[About this task]:
Write the records out again, exactly as they stand below.

╔══

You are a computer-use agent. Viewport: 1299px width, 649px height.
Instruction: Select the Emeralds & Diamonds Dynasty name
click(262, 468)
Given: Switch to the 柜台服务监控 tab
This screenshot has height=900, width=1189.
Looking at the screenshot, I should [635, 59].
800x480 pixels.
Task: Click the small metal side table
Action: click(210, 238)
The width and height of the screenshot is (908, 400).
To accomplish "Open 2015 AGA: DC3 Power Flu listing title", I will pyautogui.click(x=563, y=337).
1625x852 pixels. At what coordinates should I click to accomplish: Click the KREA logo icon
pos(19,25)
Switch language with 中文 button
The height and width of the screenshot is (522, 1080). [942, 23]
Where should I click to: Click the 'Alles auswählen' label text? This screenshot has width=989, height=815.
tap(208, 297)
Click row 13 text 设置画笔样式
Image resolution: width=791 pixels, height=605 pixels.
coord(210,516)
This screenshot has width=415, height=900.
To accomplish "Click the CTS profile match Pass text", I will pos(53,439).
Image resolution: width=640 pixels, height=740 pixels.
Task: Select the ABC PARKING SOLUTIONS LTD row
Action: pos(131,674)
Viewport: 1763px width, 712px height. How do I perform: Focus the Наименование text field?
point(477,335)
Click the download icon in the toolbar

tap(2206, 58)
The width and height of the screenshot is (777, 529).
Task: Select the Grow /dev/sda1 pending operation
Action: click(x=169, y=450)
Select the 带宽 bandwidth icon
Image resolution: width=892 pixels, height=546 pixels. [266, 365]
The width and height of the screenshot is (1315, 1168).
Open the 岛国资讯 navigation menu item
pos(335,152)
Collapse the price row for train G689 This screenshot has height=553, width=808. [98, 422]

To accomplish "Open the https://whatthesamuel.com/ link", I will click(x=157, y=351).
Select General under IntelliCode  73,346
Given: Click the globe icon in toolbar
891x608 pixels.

╚══

[Completed exercise]:
You are a computer-use agent. Viewport: 1299px width, 649px height.
Instruction: Select the Emeralds & Diamonds Dynasty name
click(262, 468)
Given: Switch to the 柜台服务监控 tab
This screenshot has height=900, width=1189.
Looking at the screenshot, I should [635, 59].
800x480 pixels.
Task: Click the small metal side table
Action: click(210, 238)
The width and height of the screenshot is (908, 400).
To accomplish "Open 2015 AGA: DC3 Power Flu listing title", I will pyautogui.click(x=563, y=337).
1625x852 pixels. At what coordinates should I click to accomplish: Click the KREA logo icon
pos(19,25)
Switch language with 中文 button
The height and width of the screenshot is (522, 1080). [942, 23]
Where should I click to: Click the 'Alles auswählen' label text? This screenshot has width=989, height=815.
tap(208, 297)
Click row 13 text 设置画笔样式
Image resolution: width=791 pixels, height=605 pixels.
coord(210,516)
This screenshot has width=415, height=900.
To accomplish "Click the CTS profile match Pass text", I will pos(53,439).
Image resolution: width=640 pixels, height=740 pixels.
Task: Select the ABC PARKING SOLUTIONS LTD row
Action: pos(131,674)
Viewport: 1763px width, 712px height. How do I perform: Focus the Наименование text field?
point(477,335)
Click the download icon in the toolbar

tap(2206, 58)
The width and height of the screenshot is (777, 529).
Task: Select the Grow /dev/sda1 pending operation
Action: click(x=169, y=450)
Select the 带宽 bandwidth icon
Image resolution: width=892 pixels, height=546 pixels. [266, 365]
The width and height of the screenshot is (1315, 1168).
Open the 岛国资讯 navigation menu item
pos(335,152)
Collapse the price row for train G689 This screenshot has height=553, width=808. [98, 422]

To accomplish "Open the https://whatthesamuel.com/ link", I will click(x=157, y=351).
Select General under IntelliCode  73,346
Given: Click the globe icon in toolbar
891x608 pixels.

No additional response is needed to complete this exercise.